Don't forget that your case selection is a very important dimension of research design! To sum, it :
- Establishes relevance – Shows how the case addresses your research question and contributes to the broader literature.
- Clarifies representativeness – Explains whether the case is typical, critical, extreme, or otherwise strategically important in illustrating a phenomenon.
- Strengthens validity – Demonstrates why the case is suitable for drawing analytical or theoretical insights, reducing the risk of selection bias accusations.
- Situates the study in context – Helps readers understand the historical, cultural, political, or social background that shapes the case.
- Supports transferability of findings – Justifies why lessons from this case may apply (or deliberately not apply) to other contexts.
- Reveals methodological rationale – Connects the case choice to your data availability, feasibility, and research design.
- Preempts criticism – Anticipates and addresses doubts about arbitrariness, cherry-picking, or researcher bias.
- ou
​Demonstrates theoretical fit – Shows how the case interacts with existing theory (testing, extending, or challenging it).

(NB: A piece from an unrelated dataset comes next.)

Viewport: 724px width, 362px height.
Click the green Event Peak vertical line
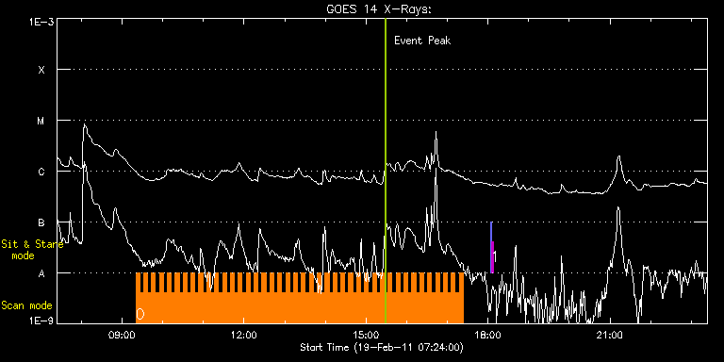pyautogui.click(x=385, y=171)
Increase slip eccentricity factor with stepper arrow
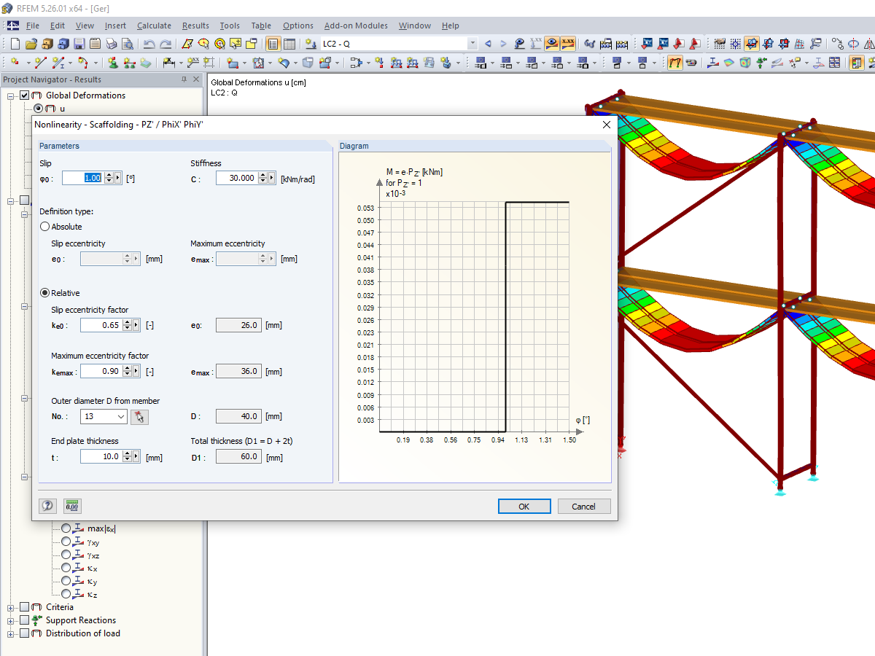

2. From Case-Specific to “Instances of something”: Guiding Your Literature Review

​Another key benefit of this question is that it helps you build a conceptually grounded and strategically focused literature review. Many students conducting independent research tend to stay close to their empirical context — reading what has been written about their country, their population, or their time period. While necessary, this approach is not sufficient.
For example, if you're studying how a specific migrant group is represented in the media of a particular country, and you only read studies about that group in that country, your literature review will likely be too narrow. Your research risks remaining descriptive and disconnected from broader scholarly debates.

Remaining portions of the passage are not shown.